> [SELECTION]:
--- Start ---

The Investors' Dilemma - Investment Strategy Part 5

The third part that we need for developing your Investment Philosophy is your Investment Strategy. There are two clearly defined strategies for investing; one associated with each of the specific market beliefs.

The first strategy we will discuss is Asset Class Investing which employs an investment methodology that is consistent with the belief that markets work.

The second strategy is Speculative Investing, otherwise known as Active Management. This approach is aligned with the belief that markets fail.

There are three tenets for each of these investment strategies. The Asset Class Investing strategy is built on the tenets of Market Returns, Asset Allocation, and Lifelong Investing. On the other hand, the Speculative Investing strategy is based on Stock Selection, Track-Record Investing, and Market Timing. Let’s examine each of these strategies in more detail.

Asset Class Investing refers to a buy and hold approach to asset management. If you think markets work efficiently, then buying and selling securities in an attempt to outperform the market is effectively viewed as a game of chance rather than skill. Instead of trying to forecast the future, this approach involves applying scientific, academically proven strategies of Modern Portfolio Theory.

Three tenets of Asset Class Investing are:

Market Returns

Use structured or index-type funds to deliver market returns for the asset classes in the portfolio.

Asset Allocation

Expose the portfolio to multiple types of investments including: equities and fixed income instruments, domestic and international markets, and growth and “value” investments, to provide maximum diversification and correlation effects. The goal is to maximize returns for a given level of risk.

--- End ---

> [EXCERPTED RECORDS]:
--- Start ---

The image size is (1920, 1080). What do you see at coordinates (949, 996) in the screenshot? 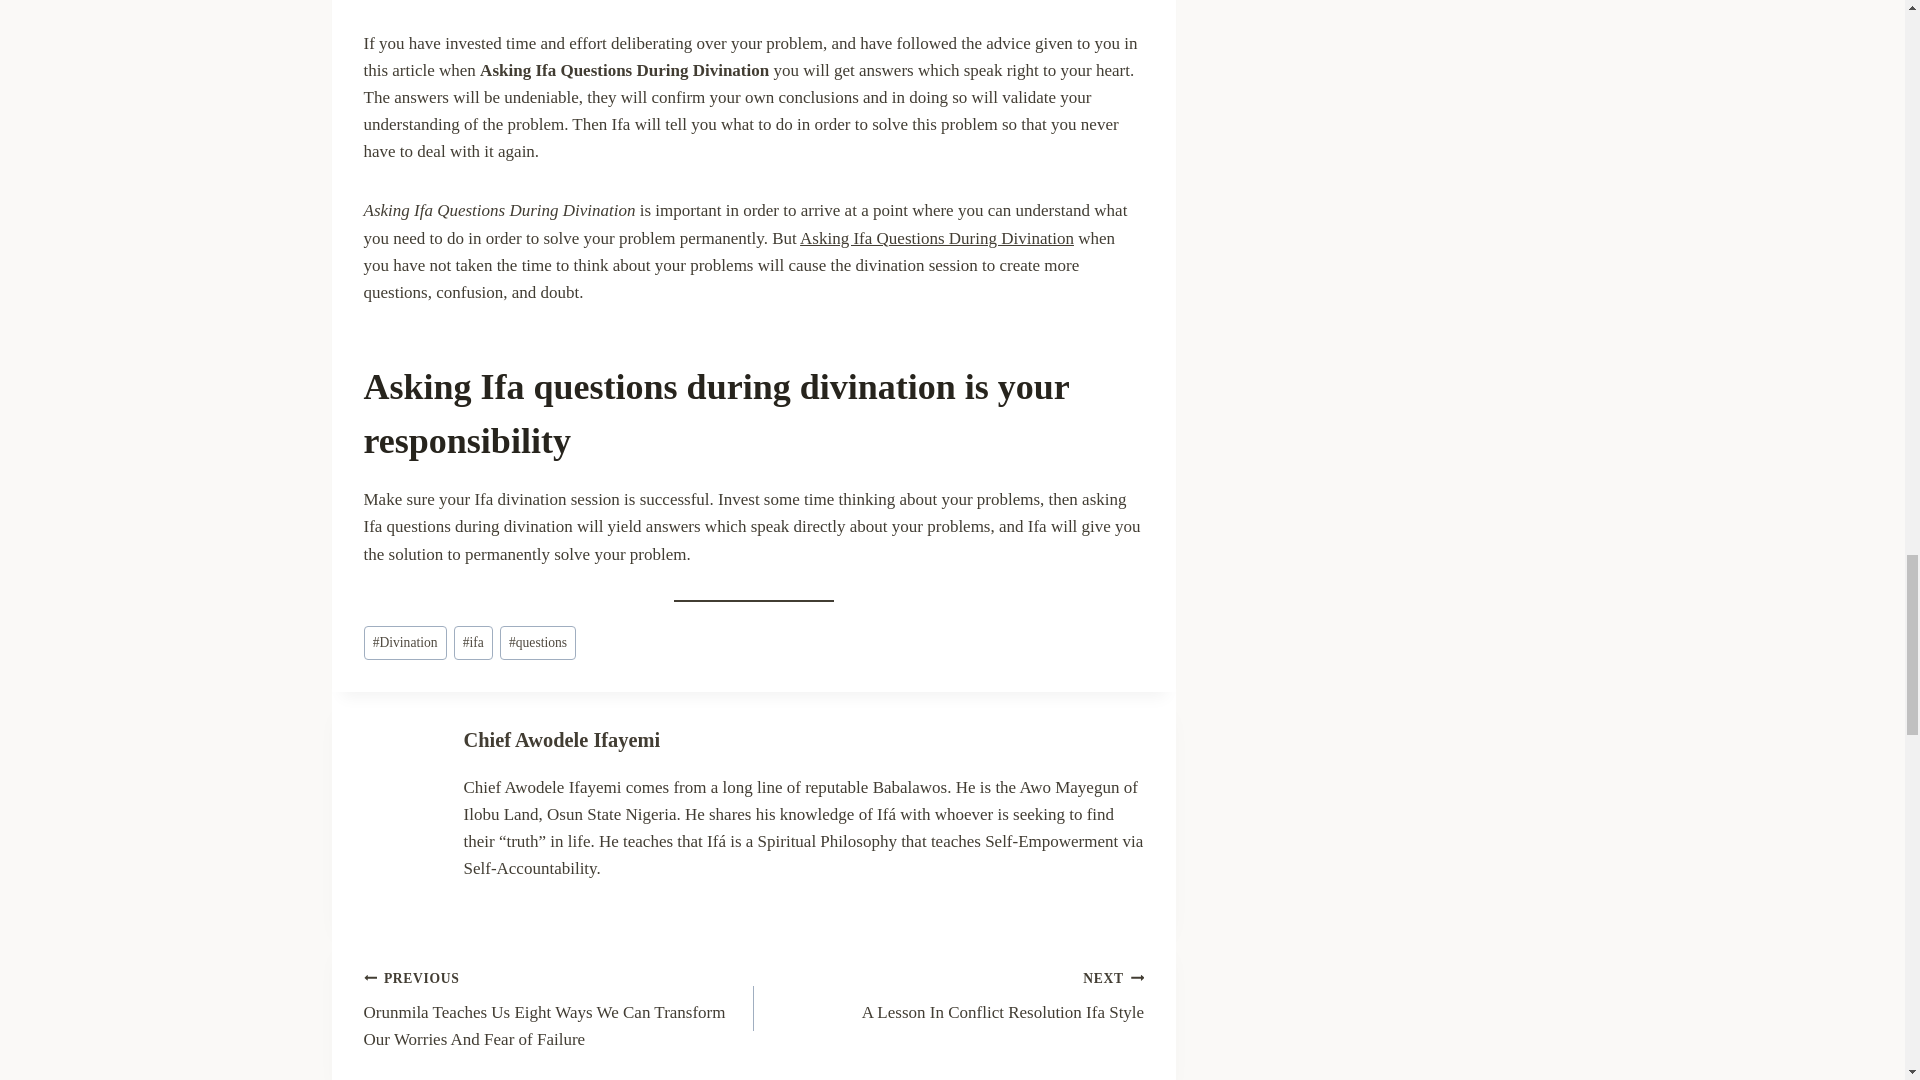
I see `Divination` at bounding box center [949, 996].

--- End ---
--- Start ---

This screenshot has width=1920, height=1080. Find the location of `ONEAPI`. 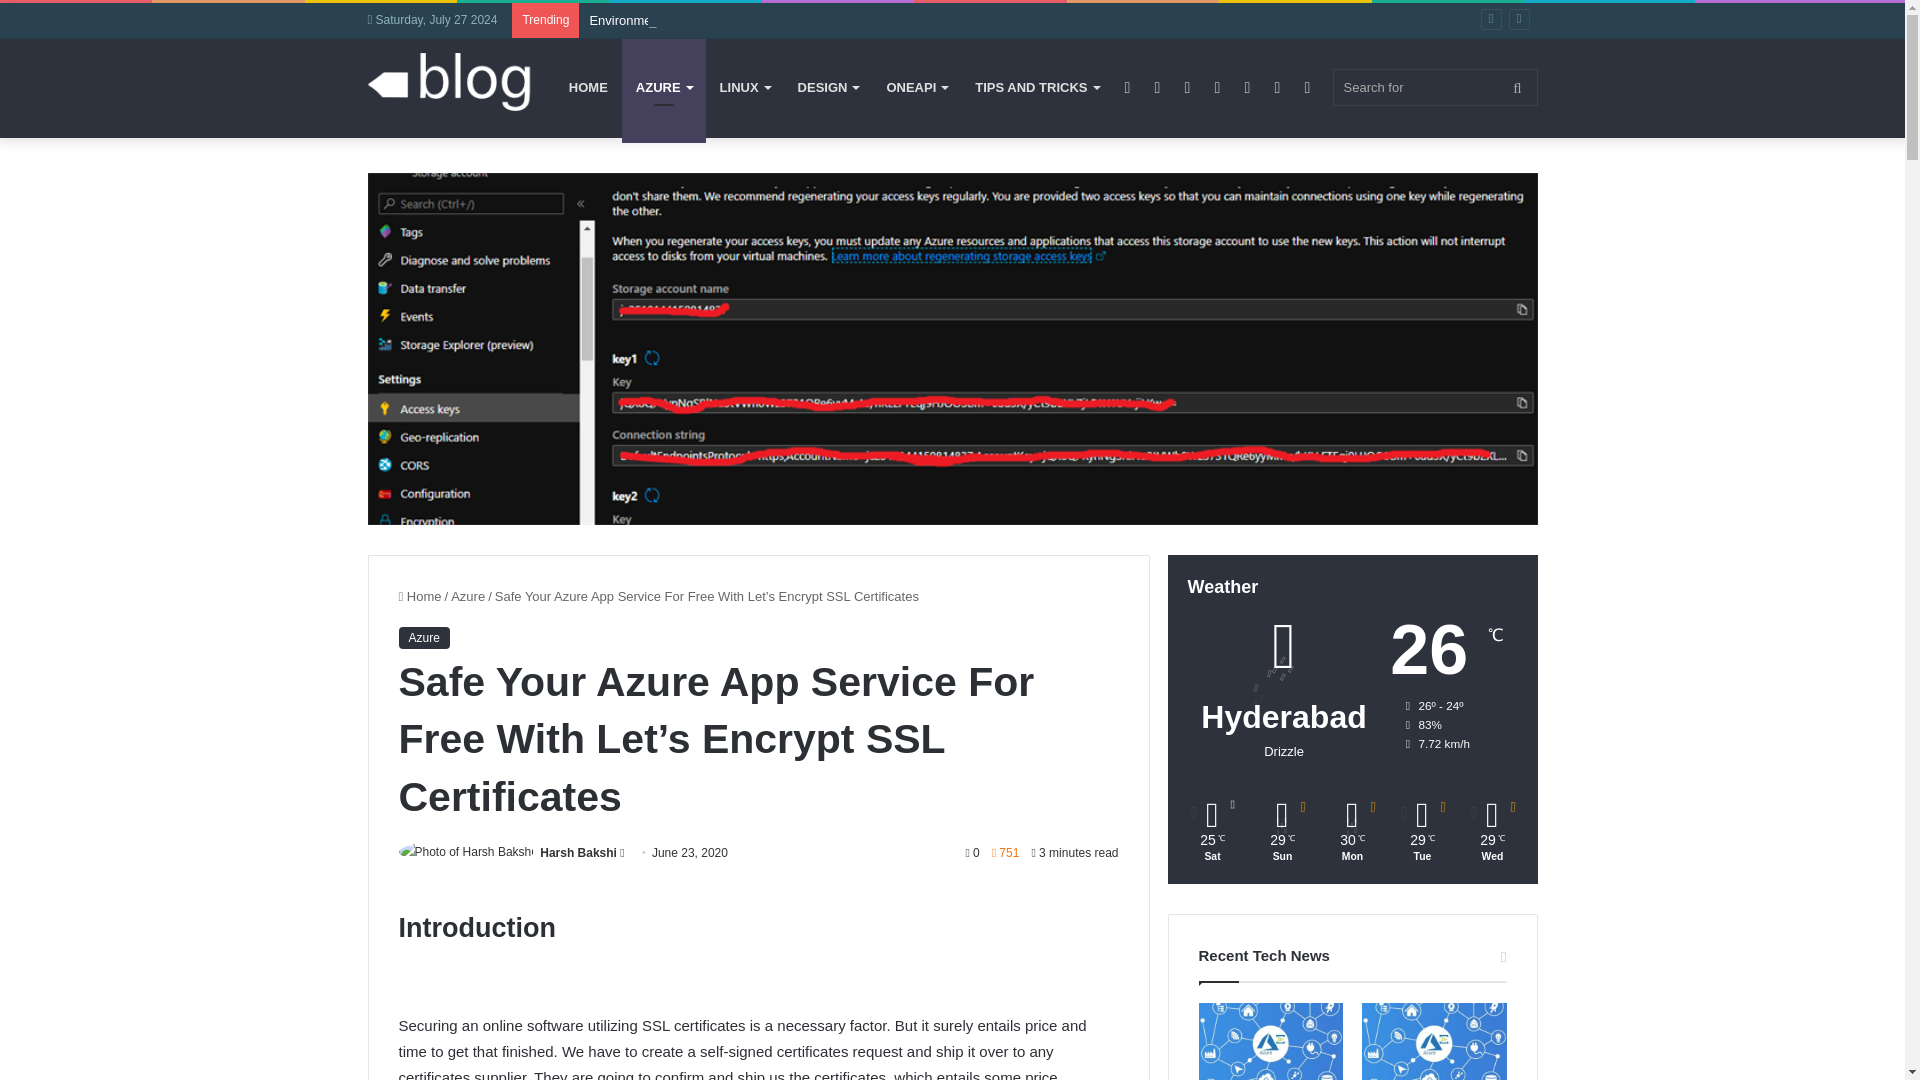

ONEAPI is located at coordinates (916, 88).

--- End ---

> [TASK LIST]:
[1] According to the investment strategy text, what are the three tenets of Speculative Investing?
[2] Write the next part of the investment strategy text, starting after its last sentence.
The records are separate material and have no connection to the investment strategy text.

> [OUTPUTS FOR THE TASKS]:
[1] Stock Selection, Track-Record Investing, and Market Timing.

[2]
Lifelong Investing

A step beyond “long-term,” investing is seen as a lifelong process. Instead of attempting to get in and out of the market at the “right time,” staying in the market all of the time is a fundamental part of success in Asset Class Investing.

Speculative Investing or Active Management means actively buying and selling securities with the assumption that securities bought are worth more than the price paid, while securities sold are worth less than the selling price.  According to Webster’s dictionary, “speculation” means buying and/or selling in the hope of taking advantage of an expected rise or fall in price.  Active management is analogous to speculating in the market.

Three tenets of Speculative Investing* are:

Stock Selection

Pick stocks that will get high returns in the future and invest in them.  This technique can be implemented in both individual stocks as well as within other investment vehicles, such as mutual funds.

Track-Record Investing

Utilize an investment’s previous performance to determine whether or not to invest in it for the future. 

Market Timing

Any attempt to alter or change a portfolio based on a prediction about the future.

*These three tenets are the most commonly used and accepted tools of investing among retail investors. They are associated with the term “investing,” and are portrayed extensively in all forms of media—magazines, books, Internet,  news, radio, commercials, banks, Wall Street, etc.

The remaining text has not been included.